Appealing discretionary decisions
A section 93 decision is discretionary. Appeals against discretionary decisions are particularly restricted:
The manner in which an appeal against an exercise of discretion is governed by established principles. It is not enough that the judges of the appellate court consider that, if they had been in the position of the appellate court, they would have taken a different course.[23]
[23]House v The King (1936) 55 CLR 499 at 505; Lee v The Queen [2020] NSWCCA 307 at [152].
Provided that the decision is not plainly unjust or unreasonable, or clearly contrary to principle, the decision will not usually be disturbed.[24] The present decision cannot fairly be described in those terms. Where reasonable minds may differ, a decision cannot properly be called erroneous simply because one conclusion has been preferred to another possible view.[25]
[24]Keynes Capital Global Limited v Guo [2020] NSWCA 178 at [10].
[25]Fox v Percy (2003) 214 CLR 118 at 125-126; Minister for Immigration and Citizenship v SZMDS & Another (2010) 240 CLR 611 at [131]; In Re W (an infant) [1971] AC 682 at 700.
Not a retrial
An application for leave to appeal is not an opportunity to `second guess’ the primary decision.

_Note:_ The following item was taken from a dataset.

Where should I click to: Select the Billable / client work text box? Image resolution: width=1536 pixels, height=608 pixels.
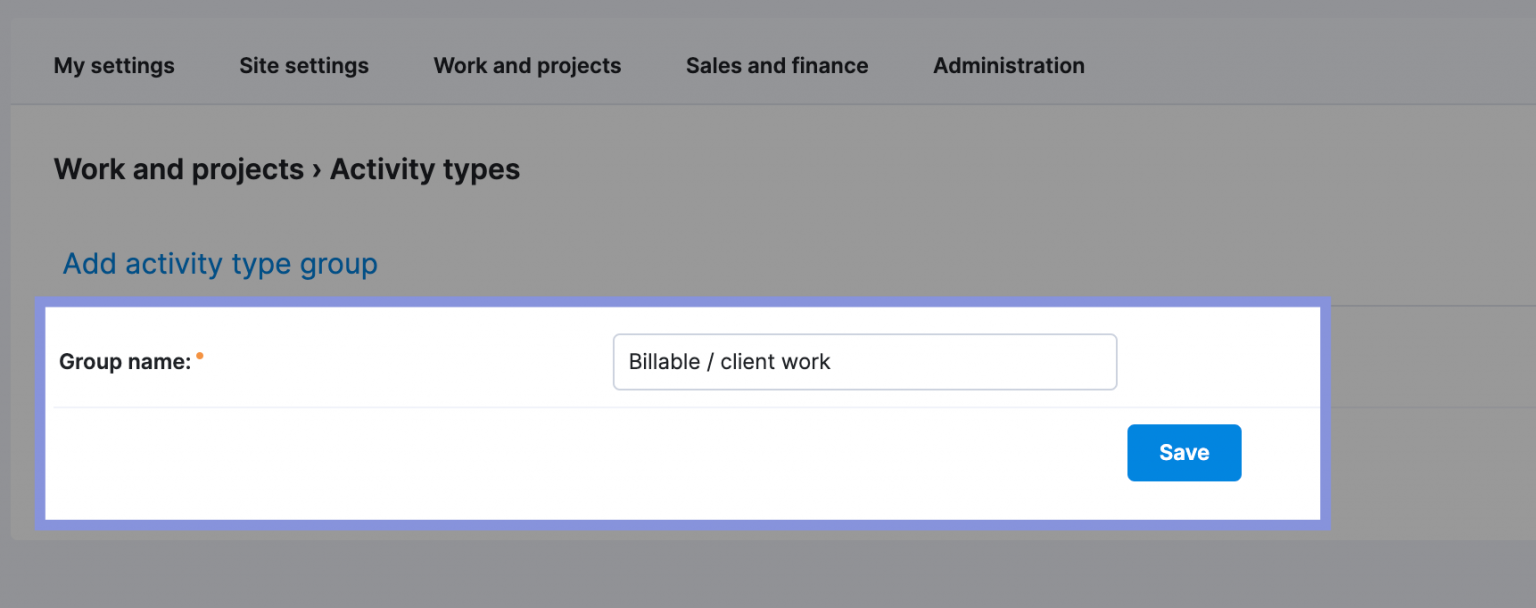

It is not nearly enough to feel a subjective sense of injustice, or to express disappointment at an adverse decision. An application of this kind is limited to the question: Has the applicant produced a reasonable argument that an appellable error has occurred, and has a substantial injustice resulted?[26] Nemo has not discharged that onus. Accordingly, the application for leave must be dismissed.
[26] Pickering v McArthur [2005] QCA 294 at [3]. FV Rentals (t/a Forbes Realty Rentals) v Anderson
[2014] QCATA 181 at [4].
ORDER: The application for leave is dismissed.